Monday, September 14, 2009

They know nothing ... they learn nothing

The increasingly dire Daily Telegraph today purports to offer us an in-depth assessment of the EU's "health and worth".

Written by Adrian Michaels, formerly the Financial Times' Milan correspondent, and now group foreign editor at the Telegraph Media Group, the tenor immediately becomes apparent from the reliance on quotes from the great eurohole, Timothy Garton Ash.

But the piece de resistance is the "timeline" giving the "history" of the EU. Following exactly the EU's own hagiography, it perpetuates the myth that the origins of the EU lie in the post-Second World War period – as opposed to the reality that the intellectual genesis stems from the wreckage of the First World War.

The distinction is vitally important as it explains how a very small group of people, including Jean Monnet and Arthur Salter, constructed a paradigm to deal with the geopolitical structures of the 1920s, aimed at doing precisely what the politicians then failed to do – to prevent the Second World War.

That they failed did not deter them.

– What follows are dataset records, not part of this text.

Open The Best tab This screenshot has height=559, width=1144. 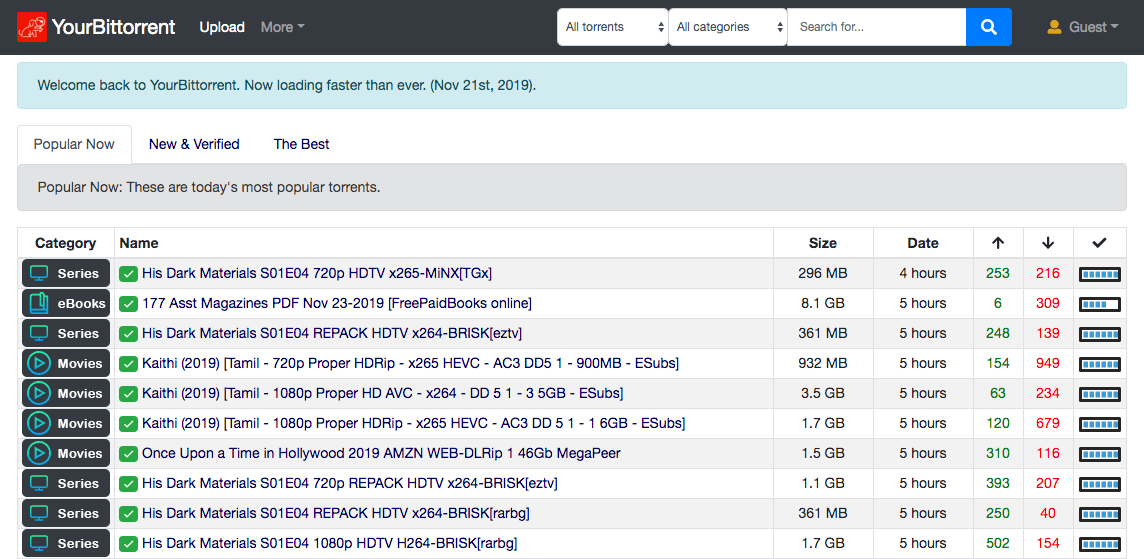coord(301,144)
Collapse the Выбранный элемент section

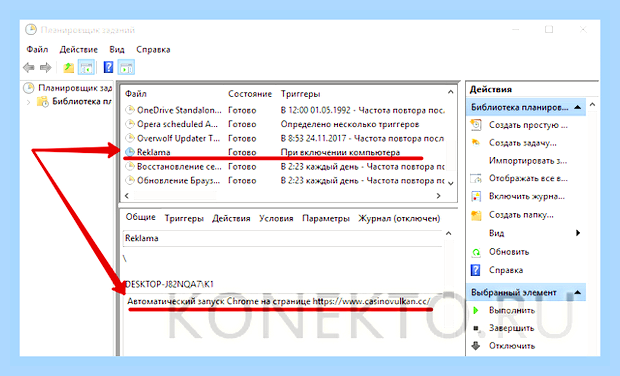coord(577,293)
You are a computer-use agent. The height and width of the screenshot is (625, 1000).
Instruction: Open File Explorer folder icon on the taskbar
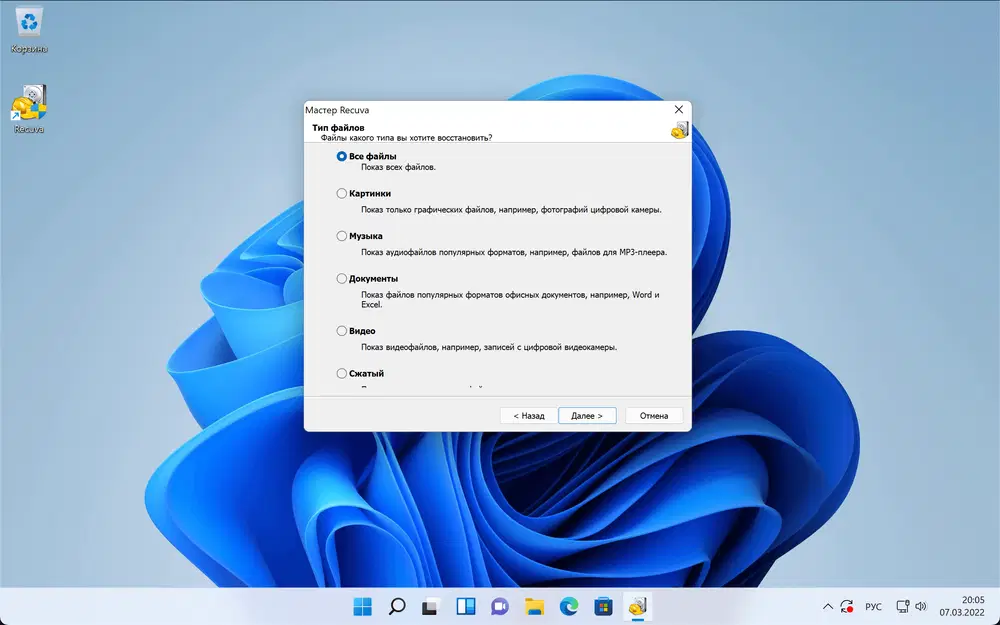(x=534, y=607)
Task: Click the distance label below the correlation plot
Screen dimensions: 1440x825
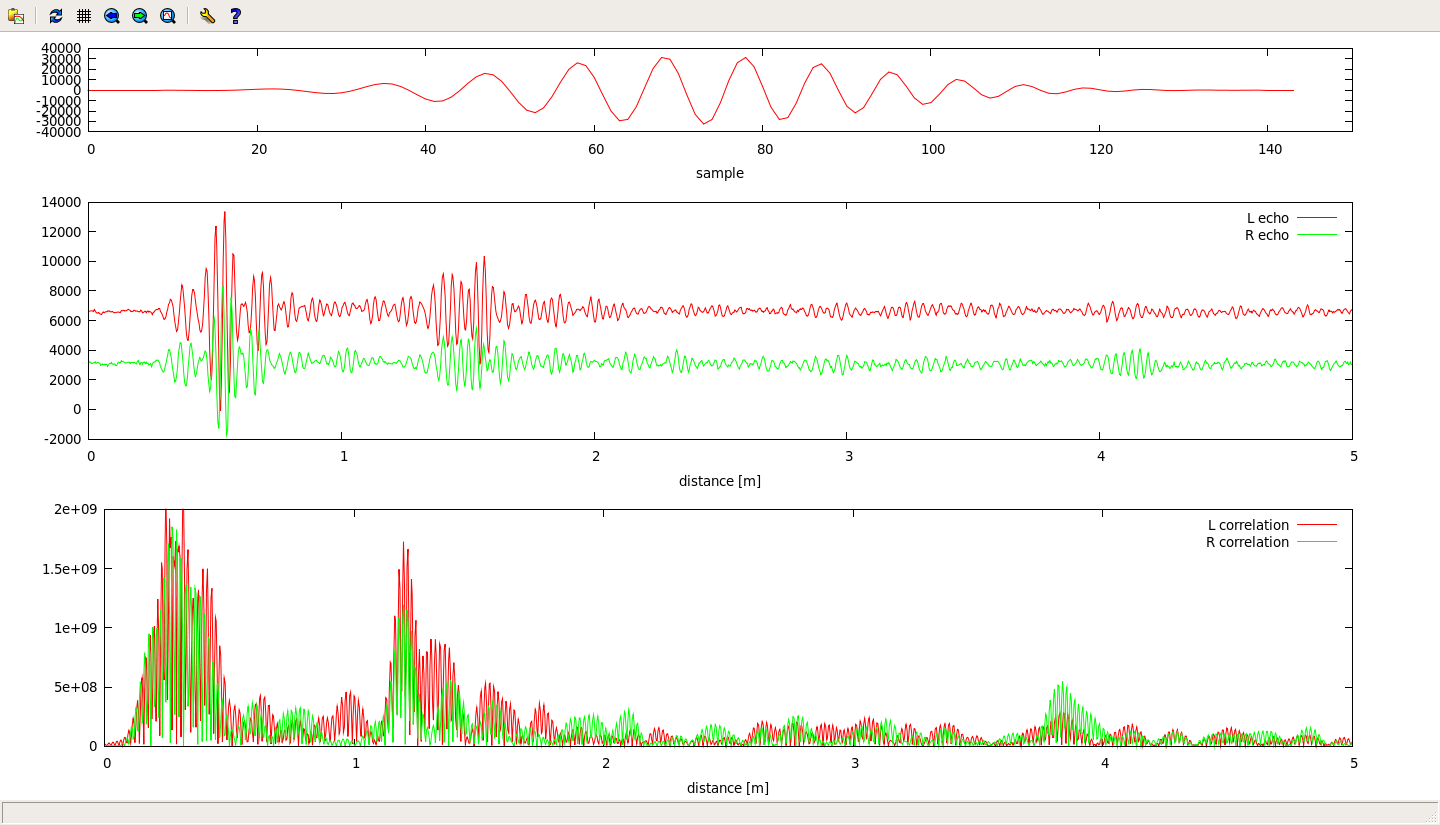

After Nazi Germany had been defeated, they dusted off the same plans and applied them to a completely different geopolitical situation, as a means of preventing further war in between Germany and France – something which then (and now) was never going to happen.

It is that flawed (and failed) paradigm which now dominates European politics, and underlines the fatuity of the very essence of the European Union.

This, we explain in detail in The Great Deception, which we summarised on the blog, pointing out that the EU was already an idea whose time has gone.

But the likes of Adrian Michaels do not need to read books such as ours – they already know it all. And if they need to fill in any details, they can always call up Garton Ash to put them straight. These are the people who seek to keep us informed. The know nothing, they learn nothing. They are the enemy.

Pic: the first meeting of the European Coal and Steel Community Assembly – the fore-runner to the EU parliament. It was at this meeting that Monnet announced that they were setting up a "government of Europe". Nothing has changed since.